7. The method of claim 1, wherein the surface of the at least one insulating substrate comprises a material selected from the group consisting of silicon, germanium, silicon oxide, silicon nitride, silicon carbide, quartz, sapphire, glass, and a combination thereof.

8. The method of claim 1, wherein the oxygen-containing carbon source is selected from the group consisting of carbon monoxide, carbon dioxide, a ketone, an ether, an ester, an alcohol, an aldehyde, a phenol, an organic acid, and a combination thereof.

9. The method of claim 1, wherein the reaction gas further comprises a carbon-free oxygen-containing compound.

10. The method of claim 9, wherein the carbon-free oxygen-containing compound comprises H2O.

11. The method of claim 1, wherein the reaction gas further comprises a hydrogen gas and an inert gas.

12. The method of claim 1, wherein a plurality of insulating substrates comprising a plurality of wafers is loaded in the furnace, and the wafers are arranged parallel with each other and substantially parallel to an UV-irradiation direction of the UV source.

13. The method of claim 1, wherein the reaction gas is heated to a temperature within a range of 400° C. to 1100° C.

14. The method of claim 1, wherein the UV source provides UV light having a wavelength ranging from 160 nm to 400 nm.

15. The method of claim 1, wherein the UV source is located near upstream of a flow of the reaction gas, and the UV light irradiates in a direction substantially parallel to a planar direction of the at least one insulating substrate through a transparent window into an interior space of the furnace.

16. The method of claim 1, wherein the deposited graphene film comprises monolayer graphene or multilayer graphene.

17. The method of claim 1, wherein the surface of the at least one insulating substrate has been treated with oxygen plasma or hydrogen plasma prior to the deposition of the graphene film.

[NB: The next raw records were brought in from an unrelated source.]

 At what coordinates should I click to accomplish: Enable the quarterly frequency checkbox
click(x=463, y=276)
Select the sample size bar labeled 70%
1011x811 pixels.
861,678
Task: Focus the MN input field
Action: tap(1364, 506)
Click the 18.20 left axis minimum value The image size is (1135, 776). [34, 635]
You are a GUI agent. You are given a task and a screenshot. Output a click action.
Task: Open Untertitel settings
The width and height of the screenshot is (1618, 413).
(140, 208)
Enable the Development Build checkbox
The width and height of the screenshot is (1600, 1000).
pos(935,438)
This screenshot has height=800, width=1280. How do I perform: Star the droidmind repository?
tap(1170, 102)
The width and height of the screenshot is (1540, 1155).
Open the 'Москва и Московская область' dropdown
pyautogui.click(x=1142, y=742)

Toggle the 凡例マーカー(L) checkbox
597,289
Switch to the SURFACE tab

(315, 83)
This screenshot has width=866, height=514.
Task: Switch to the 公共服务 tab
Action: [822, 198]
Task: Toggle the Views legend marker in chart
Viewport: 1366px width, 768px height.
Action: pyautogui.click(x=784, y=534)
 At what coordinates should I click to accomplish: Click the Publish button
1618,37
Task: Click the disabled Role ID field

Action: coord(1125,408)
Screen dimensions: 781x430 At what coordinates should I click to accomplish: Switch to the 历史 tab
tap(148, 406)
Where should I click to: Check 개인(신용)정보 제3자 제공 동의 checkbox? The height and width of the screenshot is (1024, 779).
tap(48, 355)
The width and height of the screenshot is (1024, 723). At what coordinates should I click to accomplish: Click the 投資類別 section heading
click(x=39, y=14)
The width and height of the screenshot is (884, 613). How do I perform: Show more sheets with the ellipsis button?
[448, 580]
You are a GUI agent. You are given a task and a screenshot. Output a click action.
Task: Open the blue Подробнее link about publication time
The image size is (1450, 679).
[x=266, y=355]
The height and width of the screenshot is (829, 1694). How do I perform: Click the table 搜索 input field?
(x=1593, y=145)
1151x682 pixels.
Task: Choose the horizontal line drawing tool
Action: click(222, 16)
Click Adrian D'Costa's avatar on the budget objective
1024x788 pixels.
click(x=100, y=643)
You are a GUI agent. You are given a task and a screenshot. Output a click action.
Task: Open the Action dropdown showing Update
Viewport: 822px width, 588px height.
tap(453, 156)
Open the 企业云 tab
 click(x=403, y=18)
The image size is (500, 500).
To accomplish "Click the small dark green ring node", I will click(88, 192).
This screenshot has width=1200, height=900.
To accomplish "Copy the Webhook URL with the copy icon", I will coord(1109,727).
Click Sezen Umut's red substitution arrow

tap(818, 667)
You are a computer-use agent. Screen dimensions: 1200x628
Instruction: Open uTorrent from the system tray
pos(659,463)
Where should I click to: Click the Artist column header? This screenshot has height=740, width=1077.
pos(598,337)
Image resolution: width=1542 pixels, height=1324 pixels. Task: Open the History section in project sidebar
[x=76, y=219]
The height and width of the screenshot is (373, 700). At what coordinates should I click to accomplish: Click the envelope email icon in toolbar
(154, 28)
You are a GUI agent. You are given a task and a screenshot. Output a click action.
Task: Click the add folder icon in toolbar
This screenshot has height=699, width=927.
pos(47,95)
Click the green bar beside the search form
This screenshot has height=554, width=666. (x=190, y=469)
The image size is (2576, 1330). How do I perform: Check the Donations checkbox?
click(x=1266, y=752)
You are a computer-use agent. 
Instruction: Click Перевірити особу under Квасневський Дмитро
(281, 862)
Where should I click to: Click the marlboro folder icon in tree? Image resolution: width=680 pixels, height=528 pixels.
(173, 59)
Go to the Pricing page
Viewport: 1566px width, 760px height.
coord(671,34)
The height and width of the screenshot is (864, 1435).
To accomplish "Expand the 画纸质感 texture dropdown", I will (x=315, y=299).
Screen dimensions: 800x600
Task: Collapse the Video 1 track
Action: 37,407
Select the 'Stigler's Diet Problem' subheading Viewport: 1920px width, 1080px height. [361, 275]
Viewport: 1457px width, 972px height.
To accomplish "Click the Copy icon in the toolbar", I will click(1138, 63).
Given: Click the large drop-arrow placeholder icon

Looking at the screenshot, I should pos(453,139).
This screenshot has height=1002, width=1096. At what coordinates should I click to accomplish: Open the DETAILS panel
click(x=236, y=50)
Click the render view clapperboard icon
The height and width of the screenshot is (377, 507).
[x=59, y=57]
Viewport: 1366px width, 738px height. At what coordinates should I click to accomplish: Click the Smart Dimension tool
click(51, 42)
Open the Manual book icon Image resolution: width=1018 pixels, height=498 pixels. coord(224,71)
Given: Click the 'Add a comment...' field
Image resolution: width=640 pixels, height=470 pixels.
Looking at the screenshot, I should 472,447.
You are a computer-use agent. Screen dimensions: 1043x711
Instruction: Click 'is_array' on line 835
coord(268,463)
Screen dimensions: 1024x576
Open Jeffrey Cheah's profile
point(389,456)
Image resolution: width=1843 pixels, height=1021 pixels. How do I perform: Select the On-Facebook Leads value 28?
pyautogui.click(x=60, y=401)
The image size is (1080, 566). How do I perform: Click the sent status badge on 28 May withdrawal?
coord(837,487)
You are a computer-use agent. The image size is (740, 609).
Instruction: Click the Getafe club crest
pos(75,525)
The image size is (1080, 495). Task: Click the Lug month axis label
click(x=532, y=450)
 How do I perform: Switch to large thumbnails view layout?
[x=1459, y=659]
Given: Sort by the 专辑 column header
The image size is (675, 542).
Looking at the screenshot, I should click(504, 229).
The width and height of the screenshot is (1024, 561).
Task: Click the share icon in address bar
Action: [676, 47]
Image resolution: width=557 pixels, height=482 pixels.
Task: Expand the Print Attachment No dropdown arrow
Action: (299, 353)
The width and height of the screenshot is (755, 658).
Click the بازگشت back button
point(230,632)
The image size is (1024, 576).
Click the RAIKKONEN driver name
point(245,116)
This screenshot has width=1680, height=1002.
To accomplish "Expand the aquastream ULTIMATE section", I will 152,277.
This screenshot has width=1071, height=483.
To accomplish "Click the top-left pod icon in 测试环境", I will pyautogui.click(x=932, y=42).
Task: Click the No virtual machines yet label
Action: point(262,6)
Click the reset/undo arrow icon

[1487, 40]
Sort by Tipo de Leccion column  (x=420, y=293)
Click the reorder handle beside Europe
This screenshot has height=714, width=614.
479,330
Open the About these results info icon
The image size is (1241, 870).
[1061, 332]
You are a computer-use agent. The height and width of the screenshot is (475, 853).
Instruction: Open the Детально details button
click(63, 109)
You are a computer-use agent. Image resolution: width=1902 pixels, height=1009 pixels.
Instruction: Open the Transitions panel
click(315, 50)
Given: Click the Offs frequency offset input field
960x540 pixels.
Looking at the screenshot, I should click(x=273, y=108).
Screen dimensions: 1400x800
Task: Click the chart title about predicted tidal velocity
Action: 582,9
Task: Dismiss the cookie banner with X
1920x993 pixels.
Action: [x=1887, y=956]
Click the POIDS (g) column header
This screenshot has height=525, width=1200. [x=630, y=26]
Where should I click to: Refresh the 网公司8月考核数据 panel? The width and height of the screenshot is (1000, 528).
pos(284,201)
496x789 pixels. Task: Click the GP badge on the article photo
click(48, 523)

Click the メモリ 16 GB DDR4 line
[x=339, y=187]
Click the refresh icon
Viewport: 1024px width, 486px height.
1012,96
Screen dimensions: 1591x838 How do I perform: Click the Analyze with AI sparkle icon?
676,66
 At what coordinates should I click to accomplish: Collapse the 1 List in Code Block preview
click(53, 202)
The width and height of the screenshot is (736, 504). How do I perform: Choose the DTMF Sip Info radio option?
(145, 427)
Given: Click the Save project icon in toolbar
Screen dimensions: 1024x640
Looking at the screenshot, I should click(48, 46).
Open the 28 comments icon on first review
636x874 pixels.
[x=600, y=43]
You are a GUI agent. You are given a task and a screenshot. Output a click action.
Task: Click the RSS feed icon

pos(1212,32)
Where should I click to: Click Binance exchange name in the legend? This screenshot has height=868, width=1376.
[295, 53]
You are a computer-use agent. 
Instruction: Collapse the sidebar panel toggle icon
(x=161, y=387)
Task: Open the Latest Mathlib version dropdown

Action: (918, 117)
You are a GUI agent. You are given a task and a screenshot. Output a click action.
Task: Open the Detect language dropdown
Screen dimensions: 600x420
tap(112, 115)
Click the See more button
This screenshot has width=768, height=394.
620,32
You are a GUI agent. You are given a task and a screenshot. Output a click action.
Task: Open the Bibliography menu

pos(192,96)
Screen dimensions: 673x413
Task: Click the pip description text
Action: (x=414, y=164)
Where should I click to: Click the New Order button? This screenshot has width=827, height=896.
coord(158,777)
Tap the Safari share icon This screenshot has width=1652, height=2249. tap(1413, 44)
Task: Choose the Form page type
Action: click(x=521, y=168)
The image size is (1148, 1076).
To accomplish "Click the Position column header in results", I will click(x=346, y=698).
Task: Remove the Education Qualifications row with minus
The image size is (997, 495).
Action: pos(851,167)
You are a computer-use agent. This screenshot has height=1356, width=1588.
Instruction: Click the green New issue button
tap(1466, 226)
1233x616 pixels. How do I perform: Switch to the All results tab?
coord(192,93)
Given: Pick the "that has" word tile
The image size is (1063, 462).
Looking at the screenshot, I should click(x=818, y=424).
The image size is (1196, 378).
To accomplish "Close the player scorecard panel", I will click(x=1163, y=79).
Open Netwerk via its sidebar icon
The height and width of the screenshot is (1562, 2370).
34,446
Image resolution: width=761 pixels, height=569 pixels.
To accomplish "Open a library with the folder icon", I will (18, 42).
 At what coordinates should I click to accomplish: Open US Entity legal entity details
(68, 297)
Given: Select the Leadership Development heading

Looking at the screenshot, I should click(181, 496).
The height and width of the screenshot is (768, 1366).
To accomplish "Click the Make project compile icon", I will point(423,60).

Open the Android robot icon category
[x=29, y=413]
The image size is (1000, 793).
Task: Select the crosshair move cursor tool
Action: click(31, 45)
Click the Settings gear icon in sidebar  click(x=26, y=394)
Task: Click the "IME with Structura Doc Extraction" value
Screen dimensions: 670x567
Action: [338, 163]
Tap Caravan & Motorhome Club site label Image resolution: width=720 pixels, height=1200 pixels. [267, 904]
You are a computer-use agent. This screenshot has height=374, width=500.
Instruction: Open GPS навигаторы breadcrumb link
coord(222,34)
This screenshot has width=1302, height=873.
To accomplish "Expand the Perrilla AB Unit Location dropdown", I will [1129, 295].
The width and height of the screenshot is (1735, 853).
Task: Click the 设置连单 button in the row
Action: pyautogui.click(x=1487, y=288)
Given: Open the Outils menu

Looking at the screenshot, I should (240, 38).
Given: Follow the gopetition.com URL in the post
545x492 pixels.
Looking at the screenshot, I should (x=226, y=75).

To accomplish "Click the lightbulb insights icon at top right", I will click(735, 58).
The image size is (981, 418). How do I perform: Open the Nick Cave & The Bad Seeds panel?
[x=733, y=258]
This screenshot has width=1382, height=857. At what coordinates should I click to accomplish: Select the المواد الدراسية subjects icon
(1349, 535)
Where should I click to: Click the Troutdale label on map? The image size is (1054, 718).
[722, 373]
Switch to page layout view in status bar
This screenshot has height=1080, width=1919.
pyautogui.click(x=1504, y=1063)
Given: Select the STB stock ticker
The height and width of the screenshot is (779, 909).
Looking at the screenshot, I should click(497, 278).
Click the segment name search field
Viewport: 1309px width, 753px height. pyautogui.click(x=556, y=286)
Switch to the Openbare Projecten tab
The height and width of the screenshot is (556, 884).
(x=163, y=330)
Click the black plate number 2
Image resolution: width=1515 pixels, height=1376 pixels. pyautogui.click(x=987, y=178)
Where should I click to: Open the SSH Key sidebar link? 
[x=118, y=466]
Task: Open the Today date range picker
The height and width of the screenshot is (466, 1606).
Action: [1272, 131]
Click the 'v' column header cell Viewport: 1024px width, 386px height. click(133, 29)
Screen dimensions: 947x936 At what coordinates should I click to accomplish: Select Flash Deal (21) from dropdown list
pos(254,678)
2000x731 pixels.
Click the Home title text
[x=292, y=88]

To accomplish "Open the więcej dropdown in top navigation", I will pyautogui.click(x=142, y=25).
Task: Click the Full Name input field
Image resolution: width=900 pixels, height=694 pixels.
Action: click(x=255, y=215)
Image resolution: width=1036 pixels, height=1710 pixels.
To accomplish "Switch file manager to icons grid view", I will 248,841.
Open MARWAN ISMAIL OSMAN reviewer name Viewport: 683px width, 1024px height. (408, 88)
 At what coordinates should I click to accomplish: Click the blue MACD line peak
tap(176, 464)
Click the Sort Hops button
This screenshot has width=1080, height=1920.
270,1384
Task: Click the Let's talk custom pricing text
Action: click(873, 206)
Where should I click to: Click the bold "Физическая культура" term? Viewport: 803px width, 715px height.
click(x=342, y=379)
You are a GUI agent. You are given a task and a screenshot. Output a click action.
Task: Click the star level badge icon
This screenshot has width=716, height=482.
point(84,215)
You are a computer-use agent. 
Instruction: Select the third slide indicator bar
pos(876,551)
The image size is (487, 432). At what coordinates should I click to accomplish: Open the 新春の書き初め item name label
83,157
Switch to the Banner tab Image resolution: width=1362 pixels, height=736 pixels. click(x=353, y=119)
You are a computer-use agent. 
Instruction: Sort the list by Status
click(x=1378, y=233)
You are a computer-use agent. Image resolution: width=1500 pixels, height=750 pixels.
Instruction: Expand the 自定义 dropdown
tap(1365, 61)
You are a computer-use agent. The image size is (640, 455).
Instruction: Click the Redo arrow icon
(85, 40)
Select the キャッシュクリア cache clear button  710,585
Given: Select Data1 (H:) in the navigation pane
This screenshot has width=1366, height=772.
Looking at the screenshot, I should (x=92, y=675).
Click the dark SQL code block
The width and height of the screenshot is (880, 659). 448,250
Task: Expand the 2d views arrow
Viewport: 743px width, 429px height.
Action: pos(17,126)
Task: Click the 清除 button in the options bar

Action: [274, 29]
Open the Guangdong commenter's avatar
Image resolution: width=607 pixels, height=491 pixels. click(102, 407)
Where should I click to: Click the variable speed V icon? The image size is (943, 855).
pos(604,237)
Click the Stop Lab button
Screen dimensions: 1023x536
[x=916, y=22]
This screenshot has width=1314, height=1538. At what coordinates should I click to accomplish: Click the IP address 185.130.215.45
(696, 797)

18. The method of claim 1, wherein the surface of the at least one insulating substrate has been deposited with patterned carbon-containing seeds prior to the deposition of the graphene film.

19. A method for growing graphene by chemical vapor deposition, comprising:

loading at least one metallic substrate in a furnace;

introducing a reaction gas containing an oxygen-containing carbon source into the furnace;

heating the reaction gas and UV-irradiating the reaction gas with a UV source, so that the oxygen-containing carbon source is decomposed; and

depositing a graphene film on a surface of the at least one metallic substrate.

20. The method of claim 19, wherein the at least one metallic substrate comprises a material selected from the group consisting of copper (Cu), nickel (Ni), ruthenium (Ru), cobalt (Co), and a combination thereof.